La première fois j’avais été habillé par les religieuses d’une tenue d’angelot c’est-à-dire d’une longue robe blanche bordée de dentelles dans le dos de laquelle étaient fixées, je ne sais plus lourdescomment, deux ailes de carton recouvertes de plumes véritables. Dans l’ordre immuable du rituel de cette procession, les angelots, encadrés par des religieuses qui veillaient à assurer le rite en récupérant les enfants fatigués ou ceux qu’un besoin pressant contraignait à quitter le cortège, formaient l’avant-garde. Le rôle essentiel des angelots était, outre d’essayer de participer au chant collectif, de semer les pétales de rose qu’ils prenaient avec parcimonie dans un petit panier d’osier pendu à leur épaule pour en joncher le sol avant le passage de l’évêque qui, précédé de deux séminaristes portant des croix, suivait immédiatement la vingtaine d’angelots. Tout ceci avait, bien entendu soigneusement répété dans la cour de l’école maternelle. Et, malgré la longueur de la cérémonie et la distance parcourue, nous en étions assez fiers car c’était un rôle de mâle. Les angelots, quoi qu’on en dise par ailleurs, ayant tous un sexe masculin en devenir. Les fillettes, elles formaient une autre cohorte, en robes blanches, sans ailes ni panier, mais avec une couronne de fleurs ornant leur tête et se tenaient plus loin dans le cortège.

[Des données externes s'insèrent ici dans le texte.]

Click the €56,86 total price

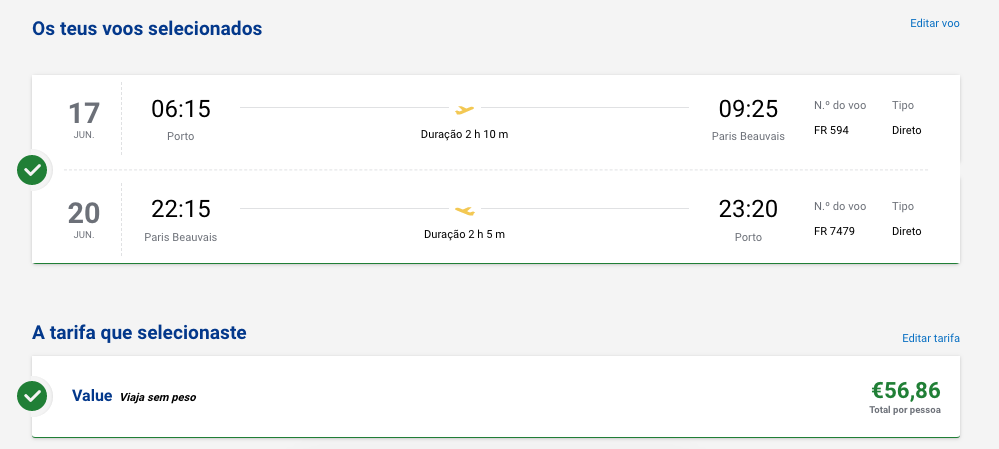click(905, 390)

Je fus donc fier également d’être choisi — il fallait être bon élève — l’année suivante pour cette même procession. Mais, j’avais grandi, j’approchais de la première communion et des esquisses de péchés commençant à apparaître, il n’était plus question d’être un angelot. Je passai donc dans la cohorte des pages. Le costume en était totalement différent : une paire de bas blancs, une culotte bouffante jaune or avec des crevées rouges, un pourpoint rouge bien ajusté, une petite toque de velours rouge avec une petite plume et, objet dont j’étais le plus fier, une petite épée au côté gauche. Plus de paniers cette fois-ci car nous étions derrière l’évêque et les notables de l’église. Nous devions nous contenter de suivre, de nous arrêter quand la première partie du cortège s’arrêtait, de dire quand il le fallait les deux ou trois prières qui nous avaient été apprises et, toujours sous la conduite des religieuses, de continuer à marcher suivis des fillettes en tenue de vierge, puis des séminariste puis de la partie de la population qui souhaitait se mêler au cortège. Il y avait même, me semble-t-il, mais la mémoire est un témoin faillible, un groupe de militaires en grande tenue. Tout cela se terminait enfin par une messe solennelle dans la cathédrale.
Je dois avouer que j’éprouvais une certaine fierté à défiler ainsi, avec, ce qui était pour moi très rare, des tenues propres et non rapiécées. Cependant ma fierté fut vite calmée par la famille : mon grand-père et mes oncles, fuyant rituellement les cérémonies religieuse étaient partis à la pêche et les femmes : mère et tantes considérant que tout cela ne faisait partie que des obligations scolaires, ne montrèrent pas un enthousiasme excessif en me récupérant en fin de cérémonie à l’école où les religieuses récupéraient nos tenues pour l’année suivante. Il me fallut attendre ensuite six ans pour qu’une autre cérémonie religieuse, la communion solennelle, réconcilie toute la famille autour de l’événement qui, au fond, à cette époque était autant civil que religieux, marquant avant tout mon entrée dans l’adolescence.